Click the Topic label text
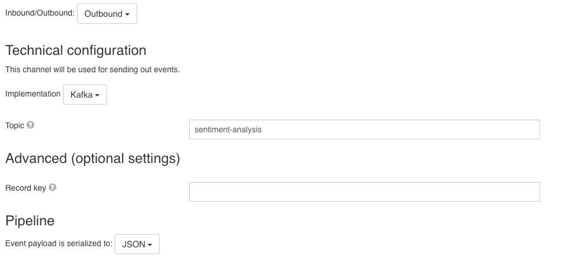This screenshot has height=260, width=565. pos(15,125)
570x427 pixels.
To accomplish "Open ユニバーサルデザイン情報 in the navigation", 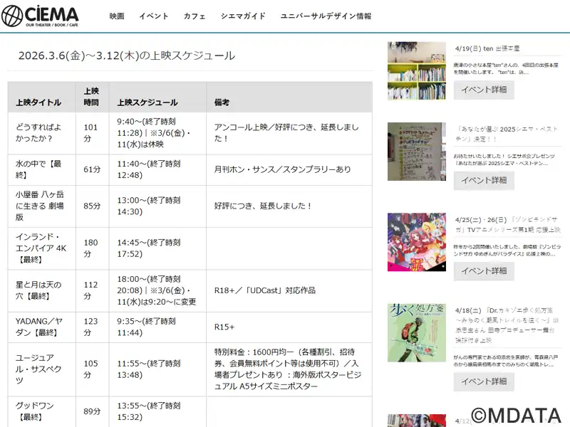I will [326, 16].
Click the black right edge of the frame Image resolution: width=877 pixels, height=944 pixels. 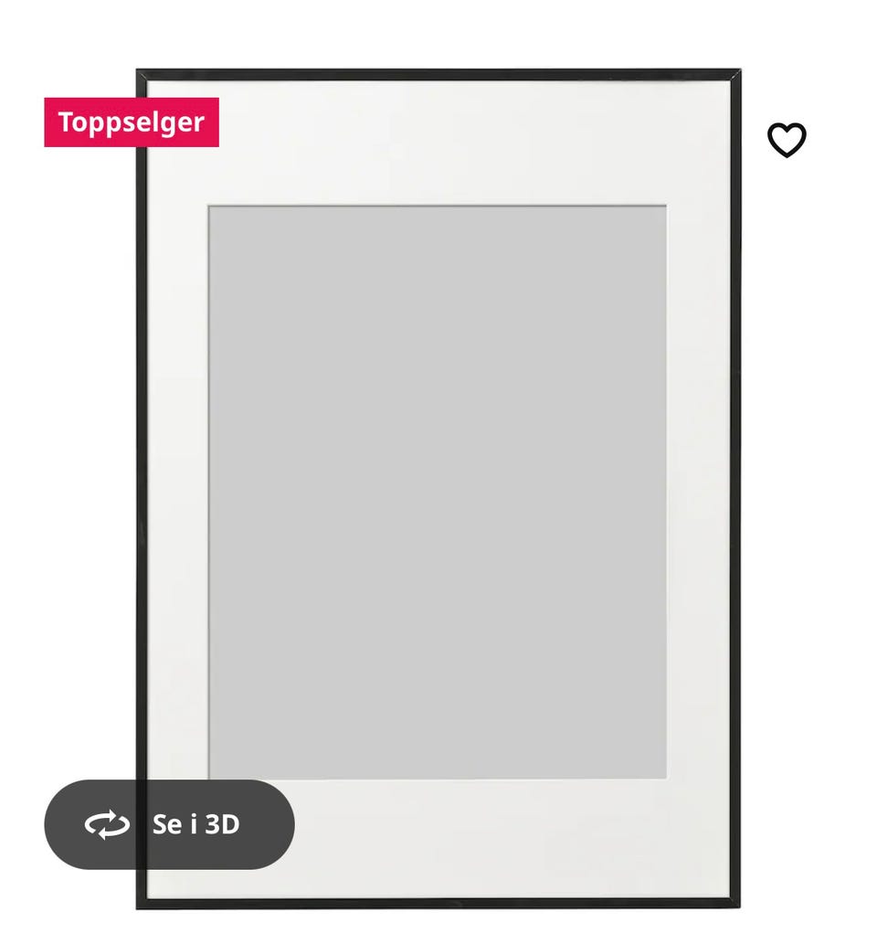point(735,489)
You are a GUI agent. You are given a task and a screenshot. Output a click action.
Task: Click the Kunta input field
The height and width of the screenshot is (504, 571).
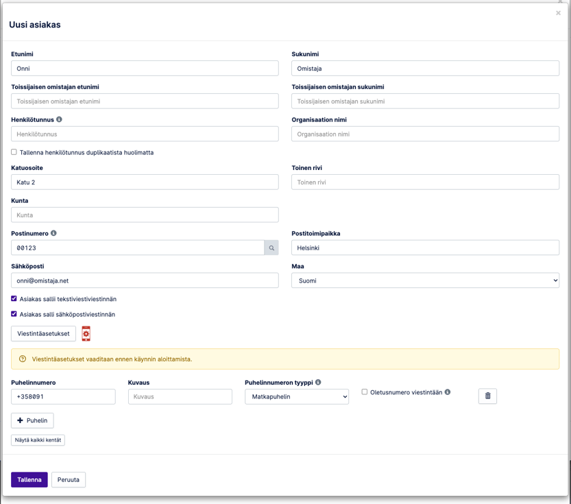[x=144, y=215]
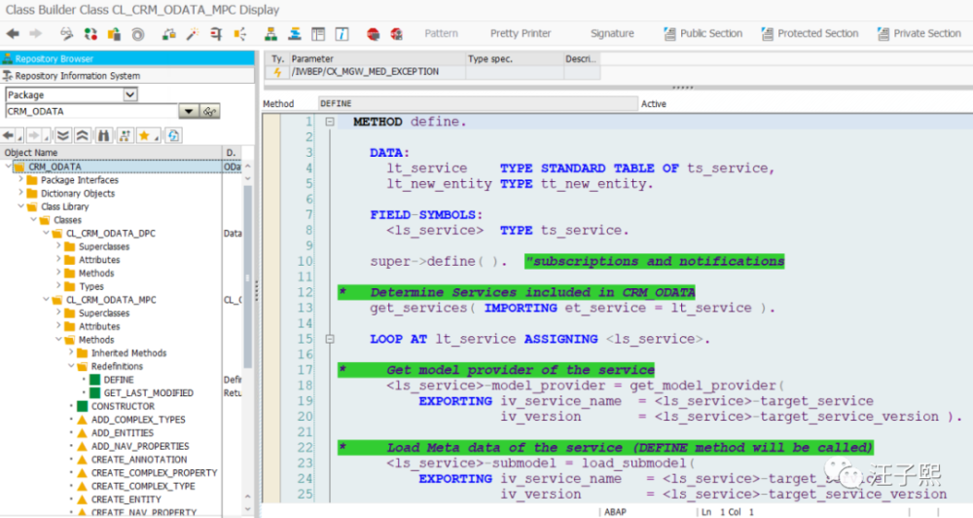Open the object hierarchy icon in toolbar
Screen dimensions: 973x518
(x=270, y=34)
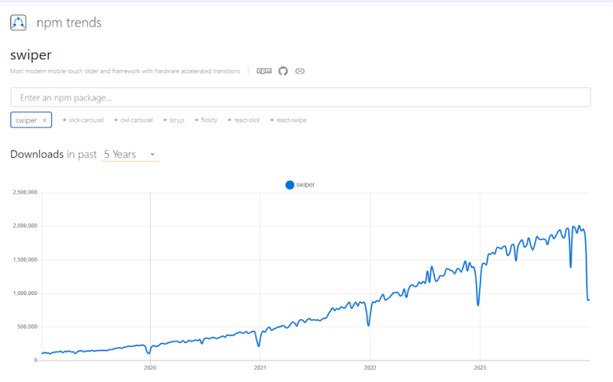Click the 2023 label on the time axis
The width and height of the screenshot is (613, 382).
pyautogui.click(x=480, y=368)
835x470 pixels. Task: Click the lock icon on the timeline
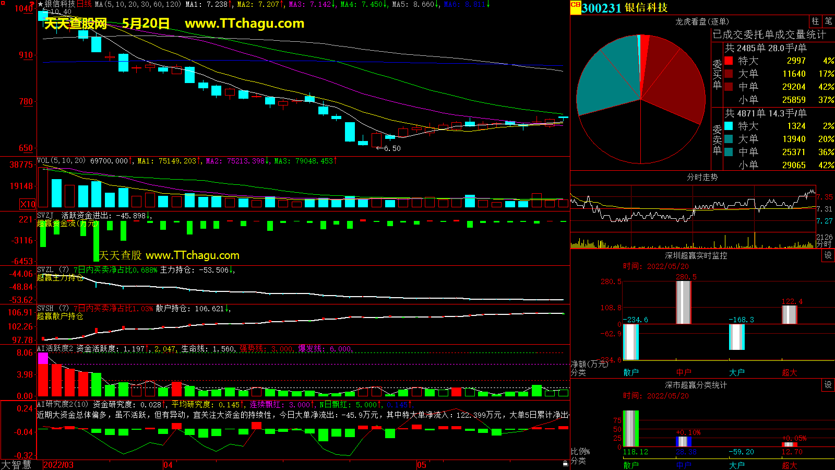pos(565,463)
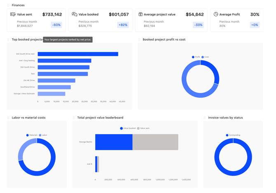This screenshot has height=193, width=276.
Task: Click drag handle of Invoice values by status
Action: 205,118
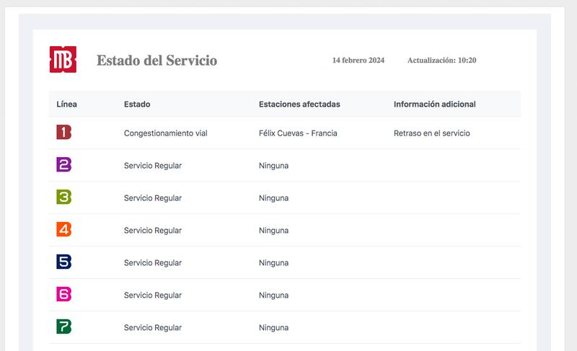The height and width of the screenshot is (351, 577).
Task: Select the Line 3 green icon
Action: [64, 197]
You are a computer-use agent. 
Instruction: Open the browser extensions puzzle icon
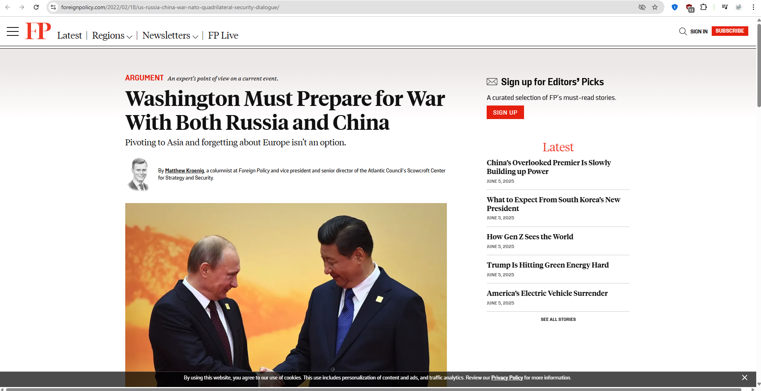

---

▶ Exercise description
Note how many lines of the entries contain the string "agent", then give that number by itself.

▶ Reply to the task
2